Author | : Roxanne L. Euben |
Publisher | : Princeton University Press |
Total Pages | : 327 |
Release | : 2008-07-01 |
Genre | : History |
ISBN | : 1400827493 |
The contemporary world is increasingly defined by dizzying flows of people and ideas. But while Western travel is associated with a pioneering spirit of discovery, the dominant image of Muslim mobility is the jihadi who travels not to learn but to destroy. Journeys to the Other Shore challenges these stereotypes by charting the common ways in which Muslim and Western travelers negotiate the dislocation of travel to unfamiliar and strange worlds. In Roxanne Euben's groundbreaking excursion across cultures, geography, history, genre, and genders, travel signifies not only a physical movement across lands and cultures, but also an imaginative journey in which wonder about those who live differently makes it possible to see the world differently. In the book we meet not only Herodotus but also Ibn Battuta, the fourteenth-century Moroccan traveler. Tocqueville's journeys are set against a five-year sojourn in nineteenth-century Paris by the Egyptian writer and translator Rifa'a Rafi' al-Tahtawi, and Montesquieu's novel Persian Letters meets with the memoir of an East African princess, Sayyida Salme.
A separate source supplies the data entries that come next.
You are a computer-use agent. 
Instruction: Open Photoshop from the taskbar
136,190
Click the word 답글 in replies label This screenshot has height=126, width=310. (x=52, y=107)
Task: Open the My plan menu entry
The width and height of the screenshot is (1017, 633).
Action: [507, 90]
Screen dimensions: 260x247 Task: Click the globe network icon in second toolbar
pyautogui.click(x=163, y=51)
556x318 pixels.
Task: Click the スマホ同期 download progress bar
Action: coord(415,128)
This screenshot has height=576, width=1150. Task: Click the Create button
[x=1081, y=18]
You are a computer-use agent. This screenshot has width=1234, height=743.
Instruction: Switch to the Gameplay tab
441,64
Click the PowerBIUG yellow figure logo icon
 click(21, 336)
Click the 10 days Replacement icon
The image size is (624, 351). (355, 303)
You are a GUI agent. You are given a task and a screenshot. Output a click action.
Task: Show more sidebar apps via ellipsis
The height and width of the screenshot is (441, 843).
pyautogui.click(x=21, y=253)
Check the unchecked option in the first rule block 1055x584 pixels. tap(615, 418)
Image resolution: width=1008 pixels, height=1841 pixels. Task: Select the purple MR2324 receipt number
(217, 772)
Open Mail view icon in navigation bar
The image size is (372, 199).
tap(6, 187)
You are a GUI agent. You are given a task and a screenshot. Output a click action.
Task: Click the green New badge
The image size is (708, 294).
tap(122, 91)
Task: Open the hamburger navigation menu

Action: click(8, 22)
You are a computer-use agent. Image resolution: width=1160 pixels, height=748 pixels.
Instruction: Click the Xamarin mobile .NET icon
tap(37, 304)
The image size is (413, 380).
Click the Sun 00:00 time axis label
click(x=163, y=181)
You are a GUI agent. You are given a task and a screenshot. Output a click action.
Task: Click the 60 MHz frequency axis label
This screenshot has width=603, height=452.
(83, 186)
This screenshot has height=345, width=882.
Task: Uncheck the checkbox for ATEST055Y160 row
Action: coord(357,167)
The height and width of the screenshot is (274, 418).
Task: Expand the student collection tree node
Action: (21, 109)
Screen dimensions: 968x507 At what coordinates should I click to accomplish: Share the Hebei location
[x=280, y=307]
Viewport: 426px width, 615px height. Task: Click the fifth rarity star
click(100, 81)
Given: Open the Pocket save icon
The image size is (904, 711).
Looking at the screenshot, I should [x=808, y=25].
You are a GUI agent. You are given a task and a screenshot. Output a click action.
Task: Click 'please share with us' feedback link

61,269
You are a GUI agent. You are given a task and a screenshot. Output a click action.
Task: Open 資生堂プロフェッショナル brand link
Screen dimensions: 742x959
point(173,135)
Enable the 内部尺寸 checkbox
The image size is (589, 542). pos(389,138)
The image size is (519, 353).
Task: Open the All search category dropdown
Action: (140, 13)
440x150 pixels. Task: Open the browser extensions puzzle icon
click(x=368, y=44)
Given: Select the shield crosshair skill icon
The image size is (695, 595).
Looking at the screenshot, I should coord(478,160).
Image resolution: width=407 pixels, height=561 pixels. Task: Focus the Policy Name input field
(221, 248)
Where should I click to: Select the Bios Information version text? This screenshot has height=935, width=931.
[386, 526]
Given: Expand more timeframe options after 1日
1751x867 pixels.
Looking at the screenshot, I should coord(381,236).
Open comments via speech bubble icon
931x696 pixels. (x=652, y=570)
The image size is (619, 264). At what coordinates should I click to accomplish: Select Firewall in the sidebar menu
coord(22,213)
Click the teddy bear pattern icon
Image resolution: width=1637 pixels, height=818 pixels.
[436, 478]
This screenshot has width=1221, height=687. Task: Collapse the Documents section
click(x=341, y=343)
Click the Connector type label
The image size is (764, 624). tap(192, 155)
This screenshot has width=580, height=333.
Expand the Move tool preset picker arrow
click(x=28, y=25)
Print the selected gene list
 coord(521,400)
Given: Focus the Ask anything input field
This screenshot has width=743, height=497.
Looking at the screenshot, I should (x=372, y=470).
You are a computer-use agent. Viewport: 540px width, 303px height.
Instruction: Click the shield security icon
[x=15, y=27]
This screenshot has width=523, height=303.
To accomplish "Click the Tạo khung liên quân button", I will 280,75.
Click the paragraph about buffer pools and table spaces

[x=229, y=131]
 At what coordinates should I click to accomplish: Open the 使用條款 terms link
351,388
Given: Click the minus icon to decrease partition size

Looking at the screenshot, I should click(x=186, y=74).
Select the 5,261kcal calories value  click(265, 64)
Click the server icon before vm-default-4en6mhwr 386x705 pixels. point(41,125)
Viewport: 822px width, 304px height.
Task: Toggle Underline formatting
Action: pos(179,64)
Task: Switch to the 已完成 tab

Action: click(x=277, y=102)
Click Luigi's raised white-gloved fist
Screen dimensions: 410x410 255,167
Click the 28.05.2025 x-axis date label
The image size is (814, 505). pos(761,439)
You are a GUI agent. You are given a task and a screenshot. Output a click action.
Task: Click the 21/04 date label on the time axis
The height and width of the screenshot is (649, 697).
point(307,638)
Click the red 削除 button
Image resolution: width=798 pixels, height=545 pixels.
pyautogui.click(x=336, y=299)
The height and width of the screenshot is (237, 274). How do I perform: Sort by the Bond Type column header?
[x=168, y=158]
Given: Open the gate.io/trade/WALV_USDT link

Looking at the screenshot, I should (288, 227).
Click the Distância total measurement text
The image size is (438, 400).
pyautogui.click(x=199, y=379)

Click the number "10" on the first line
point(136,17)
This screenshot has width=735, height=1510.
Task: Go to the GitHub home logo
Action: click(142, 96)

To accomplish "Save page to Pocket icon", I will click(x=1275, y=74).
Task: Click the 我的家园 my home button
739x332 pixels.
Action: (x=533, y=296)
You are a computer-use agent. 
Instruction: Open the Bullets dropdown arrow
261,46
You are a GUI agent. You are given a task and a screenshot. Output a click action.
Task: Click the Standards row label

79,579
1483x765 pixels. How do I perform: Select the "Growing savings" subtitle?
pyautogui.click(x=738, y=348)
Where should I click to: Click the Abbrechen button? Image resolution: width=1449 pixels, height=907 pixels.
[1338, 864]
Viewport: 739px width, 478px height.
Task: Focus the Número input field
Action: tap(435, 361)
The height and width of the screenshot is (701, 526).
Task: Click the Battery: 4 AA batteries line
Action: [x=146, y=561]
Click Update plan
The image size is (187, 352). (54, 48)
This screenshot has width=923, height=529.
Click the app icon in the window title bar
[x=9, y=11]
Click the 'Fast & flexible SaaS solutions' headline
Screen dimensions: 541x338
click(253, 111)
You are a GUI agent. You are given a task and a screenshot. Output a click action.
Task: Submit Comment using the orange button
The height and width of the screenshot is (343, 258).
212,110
This extraordinary book shows that curiosity about the unknown, the quest to understand foreign cultures, critical distance from one's own world, and the desire to remake the foreign into the familiar are not the monopoly of any single civilization or epoch. Euben demonstrates that the fluidity of identities, cultures, and borders associated with our postcolonial, globalized world has a long history--one shaped not only by Western power but also by an Islamic ethos of travel in search of knowledge.